As Matthew Rubery emphasises in his excellent history of the audiobook, however, contemporary innovators had wider ambitions for recorded literature even before technology could back them up. After all, visual impairment is not the only reason people might need recorded books; young children can’t read, but their demand for stories very quickly outstrips supply. Dyslexia, physical difficulty in holding or carrying books, or illiteracy can make printed books useless to sighted adults, too, without their capacity or desire to absorb literature being any the less. Then again, people who are both literate and sighted might simply prefer listening to reading. The story of audiobooks’ formal evolution is therefore principally the story of audio technology, and its progress from expensive and cumbersome to cheap and convenient.
The current digital format combined with online distribution has created a situation that would seem like science fiction to an economist of the 1980s: a product that requires no physical inputs, that uses only time, talent, and a small amount of power to create, and that can be costlessly replicated, transported and stored in any quantity. This radical transformation explains a great deal of the format’s ascent up the literary food-chain, as people who always wanted, for example, to cycle to work listening to The Lord of the Rings can now do that without needing a backpack full of AA batteries and 38 cassettes weighing 3kg (6.6 lbs). Yet audiobooks are not yet the apex predator; no matter how cheap and convenient recorded book become, some people just don’t like them. There are all sorts of reasons for this, which appear frequently in the more rushed-out ‘5 reasons why…’-type articles in which publisher-affiliated journalists gloomily foretell the death of reading just as did their forebears following the rise of television over the radio over the newspaper over papyrus scrolls over cave painting etc…

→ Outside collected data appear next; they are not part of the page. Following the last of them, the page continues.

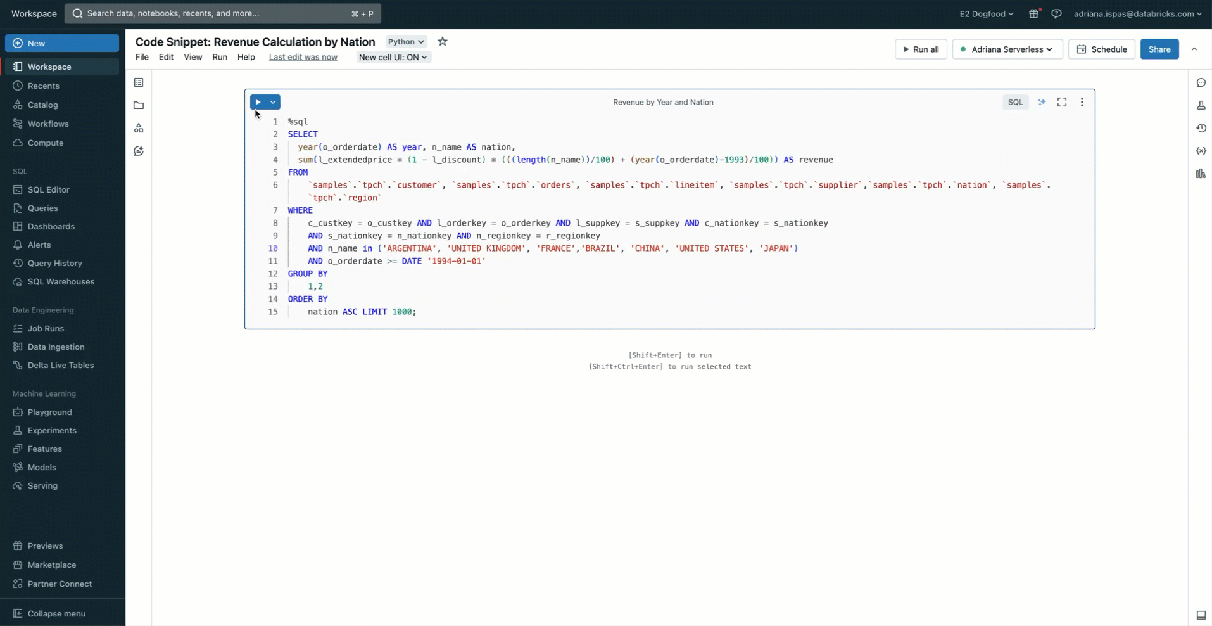Viewport: 1212px width, 626px height.
Task: Open the Adriana Serverless compute selector
Action: 1007,49
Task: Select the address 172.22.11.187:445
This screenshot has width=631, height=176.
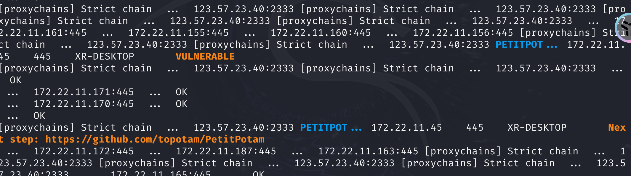Action: pos(226,151)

We get it: audiobooks are books read aloud. So what?
Thinking about the advantages and disadvantages of the audio format in general isn’t without value. Someone thinking about buying a dog might well start by looking at the whole genus of Canidae and asking themselves things like ‘Might I be allergic?’ and ‘How will I have to change my habits?’. Some people are naturally auditory learners, and enjoy filling otherwise useless time with what they consider to be a beneficial activity. Other people need text and notes to ‘anchor’ ideas, and would rather spend their few moments of leisure without earphones in. There’s no accounting for taste. But once we make it past the ‘dog or cat?’ question to ‘dachshund or Rottweiler?’, it’s time to start thinking about what particular features we’re concerned with, and why. It is one of the laws of evolution that success breeds competition and, so, diverse specialisations. What’s nice, particularly for audiobook producers, is that barriers to making a sale are now less likely to be practical, which is hard for them to do anything about, and more likely to relate to the quality of the content or performance, which presents an opportunity as well as a challenge.
“A fertile soil alone does not carry agriculture to perfection”.
H. Derby, A Defence of Agriculture
‘Grass-fed beef’; ‘corn-fed chicken’; ‘acorn-fed Iberico ham’. The quality of the input is often given a great deal of credit for the quality of the final product, but every schoolchild knows that corn alone does not a chicken make. In the same way, it’s not enough to feed great literature into an audiobook and wait placidly for it to grow into a prize-winner. This isn’t the place to discuss the whole concept of literary merit, though it is quite true that what makes a story compelling to read is very similar to what makes it good to listen to. Rather, there are certain reasons why a book might lend itself particularly to being read aloud, and why it might not.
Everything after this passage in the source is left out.